┌─ Article

However, despite their popularity and usefulness, passbook and statement accounts probably will not last forever--at least not in their current form, many banking experts say. These accounts eventually may be replaced by tiered money-market savings accounts that pay higher interest for higher balances.

Such accounts began to appear last Jan. 1, after another banking deregulatory move that eliminated a rule requiring $1,000 minimum balances on money-market savings and checking accounts. Such accounts now typically pay a passbook rate of 5.5% on balances below $1,000 or $2,500, and a market rate--now averaging about 6.4% nationwide--on balances above those levels.

“This essentially makes the money-market savings account the passbook account of the future,” says Robert K. Heady, publisher of Bank Rate Monitor, a North Palm Beach, Fla., newsletter.

└─
┌─ Excerpted data

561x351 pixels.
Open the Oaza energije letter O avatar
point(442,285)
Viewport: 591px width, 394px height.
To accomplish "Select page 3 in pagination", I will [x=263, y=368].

└─

Written exercise: Carry on the article about tiered money-market savings accounts from where it stops, writing the next few paragraphs.

Answer to this problem:
However, banking experts say, savers with less than $1,000 to deposit may still find a passbook account a better investment than a money-market savings account. That is because many banks are charging fees on money-market accounts if the balances fall below a certain amount, usually $1,000 or $2,500. Those fees--in one case as high as $7 for each time the balance falls below the minimum level--wipe out any added gain from earning a higher rate.

“Even if you get a slightly higher interest rate (in a money-market account), the fees are going to eat you alive,” said Ken McEldowney, executive director of Consumer Action, a San Francisco consumer group that tracks savings rates statewide. He urges consumers to shop around carefully, as banks and thrifts generally have been raising fees on accounts with smaller balances.